Reproduce, character for character, the part of the entries that opens with the line containing "Toggle lock on" and closes with the line containing "Open the Understanding", including both of those lines.

^^^^

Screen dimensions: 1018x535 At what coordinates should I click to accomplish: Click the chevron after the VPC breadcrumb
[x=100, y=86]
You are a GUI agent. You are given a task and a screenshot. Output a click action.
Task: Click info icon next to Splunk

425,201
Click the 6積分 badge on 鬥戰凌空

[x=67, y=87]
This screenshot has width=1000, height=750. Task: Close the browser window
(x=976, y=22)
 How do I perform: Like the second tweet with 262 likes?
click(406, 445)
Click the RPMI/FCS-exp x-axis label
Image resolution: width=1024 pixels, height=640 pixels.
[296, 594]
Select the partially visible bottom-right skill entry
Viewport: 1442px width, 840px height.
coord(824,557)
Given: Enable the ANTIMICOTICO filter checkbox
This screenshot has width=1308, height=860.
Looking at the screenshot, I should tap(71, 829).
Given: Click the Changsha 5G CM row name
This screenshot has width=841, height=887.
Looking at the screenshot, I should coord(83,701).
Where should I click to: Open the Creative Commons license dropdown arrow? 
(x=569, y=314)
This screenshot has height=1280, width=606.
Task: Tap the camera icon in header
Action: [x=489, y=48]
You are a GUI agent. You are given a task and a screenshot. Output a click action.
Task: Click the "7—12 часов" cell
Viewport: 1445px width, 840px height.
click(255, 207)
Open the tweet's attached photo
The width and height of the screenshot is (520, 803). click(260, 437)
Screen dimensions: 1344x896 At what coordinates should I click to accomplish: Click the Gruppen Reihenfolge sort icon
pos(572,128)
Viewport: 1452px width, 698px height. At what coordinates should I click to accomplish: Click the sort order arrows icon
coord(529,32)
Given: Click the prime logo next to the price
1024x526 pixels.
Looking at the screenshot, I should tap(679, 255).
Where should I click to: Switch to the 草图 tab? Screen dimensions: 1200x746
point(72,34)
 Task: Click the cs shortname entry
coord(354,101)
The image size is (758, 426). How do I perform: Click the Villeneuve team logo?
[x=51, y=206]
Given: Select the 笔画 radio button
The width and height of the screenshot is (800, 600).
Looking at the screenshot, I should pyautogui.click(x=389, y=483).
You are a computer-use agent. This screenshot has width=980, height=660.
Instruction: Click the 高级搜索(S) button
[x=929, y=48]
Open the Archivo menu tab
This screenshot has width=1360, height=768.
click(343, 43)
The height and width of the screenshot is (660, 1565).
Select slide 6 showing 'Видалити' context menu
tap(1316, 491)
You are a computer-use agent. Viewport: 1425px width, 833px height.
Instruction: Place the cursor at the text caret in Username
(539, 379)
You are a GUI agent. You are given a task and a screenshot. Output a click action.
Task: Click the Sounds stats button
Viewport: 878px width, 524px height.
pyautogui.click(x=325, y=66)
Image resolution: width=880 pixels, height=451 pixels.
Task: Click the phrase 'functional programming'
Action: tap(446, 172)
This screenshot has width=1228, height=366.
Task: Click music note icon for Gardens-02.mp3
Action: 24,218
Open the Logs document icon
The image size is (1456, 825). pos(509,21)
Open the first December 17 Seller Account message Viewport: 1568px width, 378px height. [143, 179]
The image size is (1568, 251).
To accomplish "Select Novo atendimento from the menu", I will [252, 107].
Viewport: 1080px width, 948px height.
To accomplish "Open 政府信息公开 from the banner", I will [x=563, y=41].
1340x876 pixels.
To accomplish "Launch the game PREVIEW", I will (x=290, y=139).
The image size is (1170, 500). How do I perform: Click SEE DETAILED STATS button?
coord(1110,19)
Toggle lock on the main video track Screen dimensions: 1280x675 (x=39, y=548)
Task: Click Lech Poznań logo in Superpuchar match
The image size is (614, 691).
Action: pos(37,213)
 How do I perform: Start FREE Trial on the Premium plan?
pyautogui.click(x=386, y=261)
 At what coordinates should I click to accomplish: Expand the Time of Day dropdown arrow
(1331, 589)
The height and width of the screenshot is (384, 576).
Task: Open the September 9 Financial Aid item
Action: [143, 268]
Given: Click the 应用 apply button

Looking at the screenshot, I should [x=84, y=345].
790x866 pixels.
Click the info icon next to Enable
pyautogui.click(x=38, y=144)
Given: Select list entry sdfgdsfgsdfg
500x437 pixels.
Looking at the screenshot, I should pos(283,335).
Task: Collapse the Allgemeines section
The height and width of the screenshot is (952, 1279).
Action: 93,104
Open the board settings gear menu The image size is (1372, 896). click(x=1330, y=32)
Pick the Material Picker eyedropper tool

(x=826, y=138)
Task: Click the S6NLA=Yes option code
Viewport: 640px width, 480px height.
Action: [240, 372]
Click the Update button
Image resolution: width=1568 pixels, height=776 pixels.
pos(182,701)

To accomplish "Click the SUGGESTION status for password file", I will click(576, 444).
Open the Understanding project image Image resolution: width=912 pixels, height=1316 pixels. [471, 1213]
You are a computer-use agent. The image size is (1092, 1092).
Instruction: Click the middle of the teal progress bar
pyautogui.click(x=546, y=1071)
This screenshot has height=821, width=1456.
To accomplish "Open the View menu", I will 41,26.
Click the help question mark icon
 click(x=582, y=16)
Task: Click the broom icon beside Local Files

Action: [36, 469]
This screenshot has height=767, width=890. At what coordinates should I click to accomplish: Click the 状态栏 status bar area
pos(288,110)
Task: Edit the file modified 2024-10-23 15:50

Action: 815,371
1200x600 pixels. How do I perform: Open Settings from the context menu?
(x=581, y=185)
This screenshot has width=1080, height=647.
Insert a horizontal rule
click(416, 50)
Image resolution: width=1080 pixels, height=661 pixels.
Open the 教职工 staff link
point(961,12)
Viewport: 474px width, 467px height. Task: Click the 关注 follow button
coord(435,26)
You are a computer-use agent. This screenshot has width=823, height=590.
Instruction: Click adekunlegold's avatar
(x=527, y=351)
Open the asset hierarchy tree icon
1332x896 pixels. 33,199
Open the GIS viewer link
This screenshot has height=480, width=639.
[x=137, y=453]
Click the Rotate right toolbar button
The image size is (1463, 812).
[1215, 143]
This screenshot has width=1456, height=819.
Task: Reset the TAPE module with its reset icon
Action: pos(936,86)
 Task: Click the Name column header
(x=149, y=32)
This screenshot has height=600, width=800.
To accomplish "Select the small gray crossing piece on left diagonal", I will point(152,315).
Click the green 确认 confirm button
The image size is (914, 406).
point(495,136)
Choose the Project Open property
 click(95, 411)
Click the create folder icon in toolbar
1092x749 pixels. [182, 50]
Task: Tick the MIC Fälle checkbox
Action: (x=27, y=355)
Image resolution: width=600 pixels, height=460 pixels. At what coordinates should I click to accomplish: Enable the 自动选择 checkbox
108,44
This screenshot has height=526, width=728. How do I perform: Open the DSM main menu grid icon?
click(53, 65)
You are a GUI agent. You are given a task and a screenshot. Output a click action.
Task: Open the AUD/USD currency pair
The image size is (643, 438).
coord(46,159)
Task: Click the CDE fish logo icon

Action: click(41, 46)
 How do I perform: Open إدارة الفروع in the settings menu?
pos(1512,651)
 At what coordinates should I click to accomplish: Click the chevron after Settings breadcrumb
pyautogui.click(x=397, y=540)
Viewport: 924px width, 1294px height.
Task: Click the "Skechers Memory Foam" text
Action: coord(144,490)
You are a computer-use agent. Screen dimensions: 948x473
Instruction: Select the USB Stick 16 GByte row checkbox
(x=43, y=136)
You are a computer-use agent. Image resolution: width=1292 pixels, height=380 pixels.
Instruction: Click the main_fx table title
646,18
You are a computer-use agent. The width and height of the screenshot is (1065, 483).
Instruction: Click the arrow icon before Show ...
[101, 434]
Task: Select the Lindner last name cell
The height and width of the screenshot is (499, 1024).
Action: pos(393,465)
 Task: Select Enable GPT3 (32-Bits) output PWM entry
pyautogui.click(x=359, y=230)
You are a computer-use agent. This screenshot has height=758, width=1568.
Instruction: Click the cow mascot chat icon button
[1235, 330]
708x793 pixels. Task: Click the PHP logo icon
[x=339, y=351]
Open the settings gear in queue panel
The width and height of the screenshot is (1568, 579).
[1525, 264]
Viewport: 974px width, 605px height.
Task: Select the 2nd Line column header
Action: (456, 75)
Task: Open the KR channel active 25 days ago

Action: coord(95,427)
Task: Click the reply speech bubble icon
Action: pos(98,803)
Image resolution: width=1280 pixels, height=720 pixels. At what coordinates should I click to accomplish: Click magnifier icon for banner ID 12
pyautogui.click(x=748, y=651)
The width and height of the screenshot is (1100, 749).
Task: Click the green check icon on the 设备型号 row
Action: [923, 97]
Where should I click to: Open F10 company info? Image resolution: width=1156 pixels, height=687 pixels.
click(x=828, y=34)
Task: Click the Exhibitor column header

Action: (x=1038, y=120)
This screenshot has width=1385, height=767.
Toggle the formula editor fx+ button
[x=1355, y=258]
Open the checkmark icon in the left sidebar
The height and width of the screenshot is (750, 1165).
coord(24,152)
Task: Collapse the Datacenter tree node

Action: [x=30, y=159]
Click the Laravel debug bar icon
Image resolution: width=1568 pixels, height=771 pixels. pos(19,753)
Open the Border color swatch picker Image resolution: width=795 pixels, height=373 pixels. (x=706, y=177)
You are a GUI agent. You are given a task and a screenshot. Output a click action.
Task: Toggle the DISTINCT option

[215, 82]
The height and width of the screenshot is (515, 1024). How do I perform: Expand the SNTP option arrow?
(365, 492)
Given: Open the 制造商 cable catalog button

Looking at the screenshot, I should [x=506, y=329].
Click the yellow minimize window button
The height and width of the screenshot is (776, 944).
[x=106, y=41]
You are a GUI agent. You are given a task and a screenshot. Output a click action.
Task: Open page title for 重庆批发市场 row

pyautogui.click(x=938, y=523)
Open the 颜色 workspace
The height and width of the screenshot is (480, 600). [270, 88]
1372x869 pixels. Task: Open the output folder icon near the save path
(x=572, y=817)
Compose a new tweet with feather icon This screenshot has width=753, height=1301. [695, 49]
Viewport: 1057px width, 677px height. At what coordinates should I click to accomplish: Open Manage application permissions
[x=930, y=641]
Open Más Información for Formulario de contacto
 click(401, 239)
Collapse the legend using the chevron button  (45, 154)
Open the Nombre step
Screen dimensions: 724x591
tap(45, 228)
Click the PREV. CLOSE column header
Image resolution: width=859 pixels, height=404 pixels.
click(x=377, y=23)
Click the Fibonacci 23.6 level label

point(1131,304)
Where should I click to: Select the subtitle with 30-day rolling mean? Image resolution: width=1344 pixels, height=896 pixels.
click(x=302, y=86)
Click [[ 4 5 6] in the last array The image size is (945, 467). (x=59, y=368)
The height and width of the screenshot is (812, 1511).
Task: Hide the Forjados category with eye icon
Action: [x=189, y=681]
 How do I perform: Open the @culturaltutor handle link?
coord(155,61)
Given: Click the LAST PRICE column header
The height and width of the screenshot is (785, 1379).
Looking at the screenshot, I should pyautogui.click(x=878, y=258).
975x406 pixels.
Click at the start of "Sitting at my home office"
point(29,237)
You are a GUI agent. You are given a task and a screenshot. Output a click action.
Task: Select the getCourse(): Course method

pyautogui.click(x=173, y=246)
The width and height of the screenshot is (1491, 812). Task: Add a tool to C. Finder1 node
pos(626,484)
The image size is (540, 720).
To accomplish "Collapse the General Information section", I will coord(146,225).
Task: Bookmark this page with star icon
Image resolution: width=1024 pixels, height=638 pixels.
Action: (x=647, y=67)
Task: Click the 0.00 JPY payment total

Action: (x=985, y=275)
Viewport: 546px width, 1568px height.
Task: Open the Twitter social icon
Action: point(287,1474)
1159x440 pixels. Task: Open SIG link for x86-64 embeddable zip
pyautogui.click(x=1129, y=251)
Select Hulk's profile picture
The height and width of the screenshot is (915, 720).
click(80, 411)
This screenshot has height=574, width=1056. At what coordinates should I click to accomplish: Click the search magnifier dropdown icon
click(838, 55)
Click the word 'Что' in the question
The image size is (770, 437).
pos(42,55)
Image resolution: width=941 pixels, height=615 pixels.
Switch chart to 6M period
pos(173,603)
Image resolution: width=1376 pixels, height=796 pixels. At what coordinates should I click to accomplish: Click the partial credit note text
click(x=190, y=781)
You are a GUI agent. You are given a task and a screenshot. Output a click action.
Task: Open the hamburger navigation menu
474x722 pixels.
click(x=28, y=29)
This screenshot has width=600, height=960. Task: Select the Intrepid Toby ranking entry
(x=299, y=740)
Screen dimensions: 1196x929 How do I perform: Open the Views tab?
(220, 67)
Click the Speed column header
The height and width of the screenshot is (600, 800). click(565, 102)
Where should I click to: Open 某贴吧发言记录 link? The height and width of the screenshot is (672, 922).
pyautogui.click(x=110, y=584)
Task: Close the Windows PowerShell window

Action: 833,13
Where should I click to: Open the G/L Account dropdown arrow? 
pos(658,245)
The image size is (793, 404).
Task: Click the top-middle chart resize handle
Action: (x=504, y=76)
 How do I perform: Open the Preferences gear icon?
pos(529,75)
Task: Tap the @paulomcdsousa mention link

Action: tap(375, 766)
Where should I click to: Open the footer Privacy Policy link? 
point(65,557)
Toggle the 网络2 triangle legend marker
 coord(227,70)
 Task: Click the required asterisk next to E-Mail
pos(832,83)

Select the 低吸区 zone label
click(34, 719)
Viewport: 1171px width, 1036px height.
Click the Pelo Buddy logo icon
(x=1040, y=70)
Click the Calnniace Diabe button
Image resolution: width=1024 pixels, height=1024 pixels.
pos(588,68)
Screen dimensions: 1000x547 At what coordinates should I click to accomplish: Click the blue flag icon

^^^^

Exercise result:
Toggle lock on the main video track Screen dimensions: 1280x675 (x=39, y=548)
Task: Click Lech Poznań logo in Superpuchar match
The image size is (614, 691).
Action: pos(37,213)
 How do I perform: Start FREE Trial on the Premium plan?
pyautogui.click(x=386, y=261)
 At what coordinates should I click to accomplish: Expand the Time of Day dropdown arrow
(1331, 589)
The height and width of the screenshot is (384, 576).
Task: Open the September 9 Financial Aid item
Action: [143, 268]
Given: Click the 应用 apply button

Looking at the screenshot, I should [x=84, y=345].
790x866 pixels.
Click the info icon next to Enable
pyautogui.click(x=38, y=144)
Given: Select list entry sdfgdsfgsdfg
500x437 pixels.
Looking at the screenshot, I should pos(283,335).
Task: Collapse the Allgemeines section
The height and width of the screenshot is (952, 1279).
Action: 93,104
Open the board settings gear menu The image size is (1372, 896). click(x=1330, y=32)
Pick the Material Picker eyedropper tool

(x=826, y=138)
Task: Click the S6NLA=Yes option code
Viewport: 640px width, 480px height.
Action: [240, 372]
Click the Update button
Image resolution: width=1568 pixels, height=776 pixels.
pos(182,701)

To accomplish "Click the SUGGESTION status for password file", I will click(576, 444).
Open the Understanding project image Image resolution: width=912 pixels, height=1316 pixels. [471, 1213]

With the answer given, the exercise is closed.